I don’t need more accolades. What I need is to share what I’ve learned, to give what I can while I can. My role as a father, a husband, a storyteller, and a mentor isn’t about recognition. It’s about connection.
Cancer has stripped away the illusion that success is something external. Now, I see that the greatest success is in how we live, how we love, and how we uplift those around us.
Looking Forward: What Comes Next
This doesn’t mean I have no future plans. If anything, I feel more purpose than ever.
I want to tell more stories. To create something lasting. To build Shades of Insight into a space where people find connection, where they feel seen, where we all remember our shared humanity.

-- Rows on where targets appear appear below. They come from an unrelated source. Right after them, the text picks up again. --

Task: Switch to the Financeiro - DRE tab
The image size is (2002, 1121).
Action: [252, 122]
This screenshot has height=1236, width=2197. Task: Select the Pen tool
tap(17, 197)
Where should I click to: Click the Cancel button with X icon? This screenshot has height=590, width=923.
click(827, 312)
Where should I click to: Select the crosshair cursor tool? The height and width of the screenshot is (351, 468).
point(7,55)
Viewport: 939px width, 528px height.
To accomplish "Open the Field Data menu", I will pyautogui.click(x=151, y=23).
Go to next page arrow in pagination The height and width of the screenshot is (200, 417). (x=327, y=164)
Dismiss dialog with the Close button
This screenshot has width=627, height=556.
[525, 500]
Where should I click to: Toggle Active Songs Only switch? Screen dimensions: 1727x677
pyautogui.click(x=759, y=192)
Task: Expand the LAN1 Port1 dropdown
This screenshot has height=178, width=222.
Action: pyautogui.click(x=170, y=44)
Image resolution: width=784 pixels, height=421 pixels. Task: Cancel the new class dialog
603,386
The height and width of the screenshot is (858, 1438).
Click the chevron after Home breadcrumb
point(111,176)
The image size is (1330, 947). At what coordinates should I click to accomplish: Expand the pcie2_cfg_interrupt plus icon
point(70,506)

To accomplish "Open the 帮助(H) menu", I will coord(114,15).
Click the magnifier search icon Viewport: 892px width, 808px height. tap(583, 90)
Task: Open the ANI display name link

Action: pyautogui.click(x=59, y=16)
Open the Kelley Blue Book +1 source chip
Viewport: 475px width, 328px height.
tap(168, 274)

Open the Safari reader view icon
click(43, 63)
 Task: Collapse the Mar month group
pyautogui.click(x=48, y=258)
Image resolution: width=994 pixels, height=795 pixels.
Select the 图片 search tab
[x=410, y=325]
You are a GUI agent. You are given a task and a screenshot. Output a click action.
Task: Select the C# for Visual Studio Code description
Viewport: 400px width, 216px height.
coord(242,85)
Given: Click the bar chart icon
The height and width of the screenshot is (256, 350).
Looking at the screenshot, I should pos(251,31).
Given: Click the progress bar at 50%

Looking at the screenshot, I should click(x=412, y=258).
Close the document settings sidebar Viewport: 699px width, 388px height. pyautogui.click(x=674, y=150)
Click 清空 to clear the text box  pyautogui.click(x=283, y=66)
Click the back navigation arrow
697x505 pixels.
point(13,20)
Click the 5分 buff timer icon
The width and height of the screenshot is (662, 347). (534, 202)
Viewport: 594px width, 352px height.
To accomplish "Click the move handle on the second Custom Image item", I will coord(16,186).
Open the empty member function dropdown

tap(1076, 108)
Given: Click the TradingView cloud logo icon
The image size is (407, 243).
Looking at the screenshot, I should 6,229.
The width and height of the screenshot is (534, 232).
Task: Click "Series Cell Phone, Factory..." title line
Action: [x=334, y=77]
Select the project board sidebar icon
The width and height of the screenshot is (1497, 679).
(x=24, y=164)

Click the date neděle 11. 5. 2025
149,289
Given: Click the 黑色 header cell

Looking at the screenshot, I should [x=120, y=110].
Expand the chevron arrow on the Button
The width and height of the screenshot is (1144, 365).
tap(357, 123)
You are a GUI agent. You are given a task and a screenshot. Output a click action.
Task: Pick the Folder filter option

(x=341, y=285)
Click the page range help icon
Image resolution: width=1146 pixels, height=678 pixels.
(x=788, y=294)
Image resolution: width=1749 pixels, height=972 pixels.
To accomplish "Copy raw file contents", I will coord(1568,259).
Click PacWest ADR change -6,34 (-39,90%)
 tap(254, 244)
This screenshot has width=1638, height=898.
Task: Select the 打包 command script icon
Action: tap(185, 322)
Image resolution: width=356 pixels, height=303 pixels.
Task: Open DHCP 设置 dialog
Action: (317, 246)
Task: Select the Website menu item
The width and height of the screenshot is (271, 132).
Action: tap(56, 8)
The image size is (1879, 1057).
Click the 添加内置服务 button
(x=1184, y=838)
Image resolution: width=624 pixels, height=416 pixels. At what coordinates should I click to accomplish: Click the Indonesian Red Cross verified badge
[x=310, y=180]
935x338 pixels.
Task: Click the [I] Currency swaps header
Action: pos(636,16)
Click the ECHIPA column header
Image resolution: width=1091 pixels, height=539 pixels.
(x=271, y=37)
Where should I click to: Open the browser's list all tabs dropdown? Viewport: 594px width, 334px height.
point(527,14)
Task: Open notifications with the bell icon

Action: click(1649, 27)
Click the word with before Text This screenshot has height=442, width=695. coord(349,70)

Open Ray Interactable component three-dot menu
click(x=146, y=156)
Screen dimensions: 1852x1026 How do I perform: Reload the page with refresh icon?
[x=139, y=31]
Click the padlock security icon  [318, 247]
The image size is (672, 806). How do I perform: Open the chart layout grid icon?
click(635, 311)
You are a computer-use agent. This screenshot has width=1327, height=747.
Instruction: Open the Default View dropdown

I want to teach my boys, not just through words, but through how I live. I want them to see what truly matters. Not wealth. Not titles. But love, faith, and the courage to face life’s challenges with grace.
I want to encourage others, whether they’re facing their own battles or just navigating life, to stop chasing validation and start embracing meaning.
I want to go to Italy within the year with Maria. It was our plan to do so this summer. I want to dine in Venice, and see the Dolomites, and experience Rome.
Because in the end, wisdom isn’t about what we gain. It’s about what we give.
Wisdom is knowing when to stop seeking and start sharing.
And that’s exactly what I plan to do.
P.S.
To Gabriel’s mentors: thank you. Thank you for pouring into him, for guiding him, for helping him grow into the man God calls him to be.
Iza, this one was for you as much as it was for me. I love you, my dear sister.
Tara, I love you too. I'll have a post for you soon.
The recognition you shared is a crucial step in the process you’re facing — Vienna waits for you!!!❤️
Chris, I am inspired by all of your posts. You are an incredible writer and storyteller and you have given me much to think about. I continue to pray for your recovery and strength to endure everything you are going though.